Namun, penderitaan yang dialami semakin mendapat perhatian pemerintah dengan administrator negara memperkenalkan beberapa undang-undang melindungi nasib pekerja selain mendengarkan keluhan mereka.
Selain pemerintah, pengacara hak asasi manusia internasional, Amal Clooney turut tampil mewakili wanita etnis Yazidi di Irak yang dijadikan sebagai budak seks oleh kelompok militan ISIS.
Dia ingin memastikan kelompok militan itu menerima hukuman setimpal atas kejahatan yang dilakukan di Mahkamah Kejahatan Internasional.

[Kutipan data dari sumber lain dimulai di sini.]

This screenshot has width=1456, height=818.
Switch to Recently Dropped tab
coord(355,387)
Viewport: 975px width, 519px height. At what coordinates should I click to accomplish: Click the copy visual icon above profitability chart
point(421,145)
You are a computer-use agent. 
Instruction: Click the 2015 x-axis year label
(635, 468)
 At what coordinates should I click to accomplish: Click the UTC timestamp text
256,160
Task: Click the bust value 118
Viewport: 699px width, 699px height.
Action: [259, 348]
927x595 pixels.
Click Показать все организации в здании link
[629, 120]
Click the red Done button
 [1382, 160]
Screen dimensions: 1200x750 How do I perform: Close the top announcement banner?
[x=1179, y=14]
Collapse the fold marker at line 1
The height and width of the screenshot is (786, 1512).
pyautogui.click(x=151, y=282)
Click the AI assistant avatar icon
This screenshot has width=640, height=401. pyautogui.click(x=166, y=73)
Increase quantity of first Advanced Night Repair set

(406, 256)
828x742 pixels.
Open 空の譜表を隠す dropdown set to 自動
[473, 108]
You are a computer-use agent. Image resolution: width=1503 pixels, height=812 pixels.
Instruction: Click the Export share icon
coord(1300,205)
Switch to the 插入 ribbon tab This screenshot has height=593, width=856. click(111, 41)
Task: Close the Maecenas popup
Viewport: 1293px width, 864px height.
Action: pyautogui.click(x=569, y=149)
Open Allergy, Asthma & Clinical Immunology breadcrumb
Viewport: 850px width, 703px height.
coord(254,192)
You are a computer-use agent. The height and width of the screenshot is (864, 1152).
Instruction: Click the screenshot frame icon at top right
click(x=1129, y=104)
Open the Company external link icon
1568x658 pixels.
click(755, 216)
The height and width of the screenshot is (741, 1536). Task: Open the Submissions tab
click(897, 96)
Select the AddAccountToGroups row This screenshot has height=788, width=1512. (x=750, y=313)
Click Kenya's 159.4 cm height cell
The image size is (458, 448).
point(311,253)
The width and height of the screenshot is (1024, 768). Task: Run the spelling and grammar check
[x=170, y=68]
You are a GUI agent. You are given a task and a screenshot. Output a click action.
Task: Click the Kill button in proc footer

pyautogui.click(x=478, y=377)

Sementara itu, India yang menyaksikan setidaknya 18 juta penduduk hidup dalam bentuk perbudakan membuat undang-undang antiperdagangan manusia untuk memantapkan hukum yang ada terutama dalam melindungi korban.
Pemerintah Qatar juga telah menyusun sebuah undang-undang baru untuk menggantikan peraturan kontroversial sebelumnya yang disebut "kafala" atau sistem sponsor yang kelompok hak asasi mengatakan telah memaksa pekerja untuk hidup dalam kemelaratan dan kerja keras dalam kondisi berbahaya, kadang-kadang fatal,.
Bahkan, Inggris turut menyiapkan dana senilai jutaan pound sterling untuk menangani masalah perbudakan modern sebagai bagian dari upaya mengatasi kejahatan.